◆ Set of tasks
a) Answer these questions from the article about Victorian women going to sea, each on its own line:
(i) By which decade were passenger ships increasingly carrying women and children as well as men?
(ii) How many people emigrated from Europe to the United States between 1860 and 1900?
(iii) How many passengers could RMS Britannia accommodate?
b) Update the article about Victorian women going to sea by writing out the passage from "The vast majority" up to and including "ship was safe.", with "paddle-steamer" changed to "steamship".
c) Take the article about Victorian women going to sea further, picking up right after its final sentence.

The Glamour and the Terror: Why Women in the Victorian Era Jumped at the Chance to Go to Sea
Siân Evans on the Daring Women Whose Transatlantic Journeys Challenged Gender Roles
In Victorian Britain, seaports were a vital part of the industrial economy. They were the gateway through which raw materials from all over the world were imported, and the route by which manufactured goods churned out by the burgeoning factories and mills were taken overseas for sale. The docks of Liverpool, Bristol, Cardiff, the City of London, Southampton, Glasgow and Harwich were teeming with ships of all sorts, from vessels exporting coal and importing cotton and timber to mail boats and passenger ships, whose main cargo was people.
Women’s lives were tied to the shipping trade long before they started to travel and work on the ships. For shipowning families, their livelihood might be invested in a single ship, captained by a family member and manned by local seamen, or they might own a number of vessels and employ crew for specific commissions, carrying cargo and passengers around the world. In smaller, family-run firms, the women often played an active part in the business; acting as clerks, they attended to business matters while the men were away. Ports such as Portsmouth or Plymouth had ample opportunities for women to make a living, from running inns catering for travelers, or lodging houses for the crew on shore, to owning chandlers’ stores and selling provisions to shipowners. They might work as seamstresses, sailmakers, laundresses or cooks, or own a small shop. Those were the more respectable port professions, but there was also the flourishing business of prostitution, as there was always a ready market for transactional sex in any port. In addition, there were the pubs and the gambling dens, where a recently returned sailor could soon be relieved of a large amount of his pay, and rich pickings existed for pickpockets of both genders.
By the 1880s, as emigration to the New World grew, passenger ships increasingly carried women and children as well as men, and in response the shipping companies took on female crew to attend to their specific needs. In addition, ships were designed and marketed to appeal to potential female passengers. By the last decades of the 19th century, forward-looking companies such as Cunard stressed their vessels’ comfortable facilities and underlined the emphasis on safety, important considerations when a passage to America from Europe could take weeks and was often memorable for unprecedented levels of physical misery.
The vast majority of Europeans traveling west across the Atlantic in the latter half of the 19th century were relocating permanently to North America. Between 1860 and 1900, 14 million people emigrated from Europe to the United States, of whom 4.5 million traveled from Liverpool, half of them on Cunard ships. The founder of the line was Samuel Cunard, a Canadian businessman who had won the first British contract to deliver mail by ship across the Atlantic. His new vessel, a no-frills paddle-steamer, RMS Britannia, was primarily intended to transport mail and cargo, but it also had accommodation for 115 passengers. On its inaugural voyage on July 4, 1840, Samuel Cunard was accompanied by his daughter, so confident was he that the ship was safe.

◆ Data block

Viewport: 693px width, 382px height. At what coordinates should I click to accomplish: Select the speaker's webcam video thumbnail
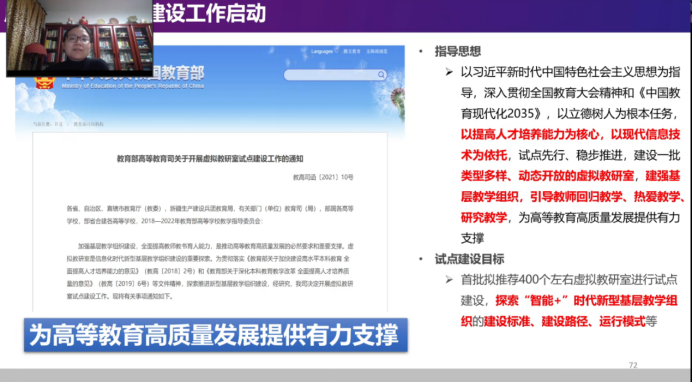click(x=80, y=38)
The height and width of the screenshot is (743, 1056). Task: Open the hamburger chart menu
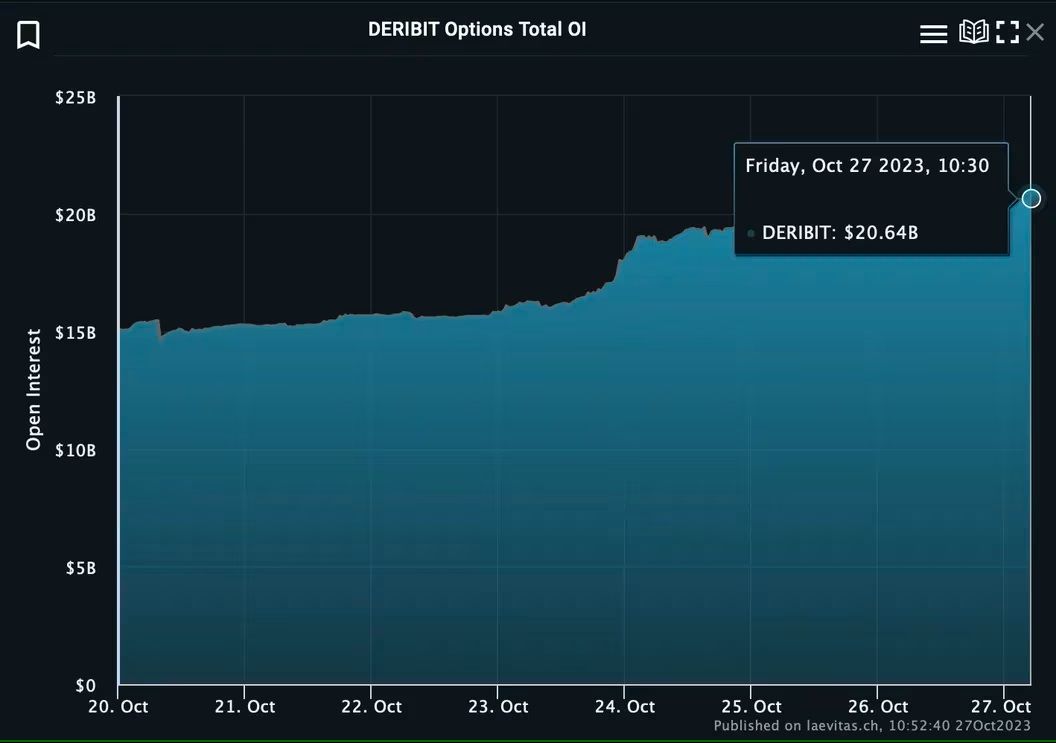pyautogui.click(x=933, y=33)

◆ Responses per task
a)
(i) The 1880s.
(ii) 14 million.
(iii) 115.

b)
The vast majority of Europeans traveling west across the Atlantic in the latter half of the 19th century were relocating permanently to North America. Between 1860 and 1900, 14 million people emigrated from Europe to the United States, of whom 4.5 million traveled from Liverpool, half of them on Cunard ships. The founder of the line was Samuel Cunard, a Canadian businessman who had won the first British contract to deliver mail by ship across the Atlantic. His new vessel, a no-frills steamship, RMS Britannia, was primarily intended to transport mail and cargo, but it also had accommodation for 115 passengers. On its inaugural voyage on July 4, 1840, Samuel Cunard was accompanied by his daughter, so confident was he that the ship was safe.

c)
When merchant vessels like RMS Britannia began carrying female passengers, it was considered desirable to have a woman crew member on board, so that “proprieties could be observed,” and so women were afforded new opportunities in the maritime trade—opportunities that allowed them to travel. They acted as chaperones, ministering to the passenger if she was unwell, ensuring her privacy and dealing with all the personal hygiene issues likely to arise on an ocean-going trip lasting many weeks. While the crew might have private misgivings about having women on board, they were overruled by the captain or master, especially if he was keen to have his own wife along on the trip.
As the passenger trade grew in the late Victorian era, some shipping companies actively recruited small numbers of British women to work at sea, predominantly as domestic employees on passenger ships. The Merchant Shipping Act of 1875 required all passenger ships carrying migrants of both sexes to carry on board a matron, who would look after the interests of female and child migrants in steerage, ensuring they were kept segregated from male passengers if traveling unaccompanied, and that they were not importuned by the crew. On the upper decks, too, stewardesses fulfilled the combined roles of chambermaids, personal maids and sometimes nurses, tending to female passengers in physically uncomfortable and cramped conditions. At first, stewardesses were the wives of ship’s stewards and traveled merely as their husbands’ assistants. By the 1890s they were increasingly recruited from the ranks of “company widows,” married women whose deceased spouses had been sailors or ships’ officers.
In an era before any form of social welfare, widows were often left facing destitution, and they needed to find respectable, regularly paid employment to maintain their families. Stewardesses often had young children, who would be left in the care of relatives or friends while the mother went to sea to earn an income to support her offspring. Women with very young offspring preferred working the short-haul trips across the English Channel, though it was far more lucrative to sign on for a lengthy ocean trip lasting weeks, sailing from Liverpool or Southampton, to North or South America. Basic salaries were modest: a stewardess working for Royal Mail in 1879 was paid £3 a month, the modern equivalent of less than £50 a week. However, there were tips to be earned from passengers for good service, and at least the stewardess had bed and board provided while afloat, which was a consideration in households where money was tight.
Were they “ladies,” who should be regarded as the fairer sex, or were they “shipmates” in skirts?
Stewardesses of the Victorian era were distinctively if repressively dressed in dour uniforms which suggested the garb of prison warders, nuns or nurses. Victorian society was rigidly segregated by gender at all levels and throughout all classes, and life on board ship reflected these social mores. It was generally believed that a decent woman’s place was in the home; any respectable female should aspire to be a “domestic angel,” maintaining a household, caring for a family. The culture on board ships tended to be ruggedly masculine, and most of the men aboard were completely unused to females in the workplace. The Captain’s Lady had a certain status because her husband was the boss, and it was understood that she traveled under his protection. Nevertheless, ship’s officers and crew members tended to find it hard to know how to deal with women as fellow workers. Were they “ladies,” who should be regarded as the fairer sex, or were they “shipmates” in skirts? Where were the boundaries?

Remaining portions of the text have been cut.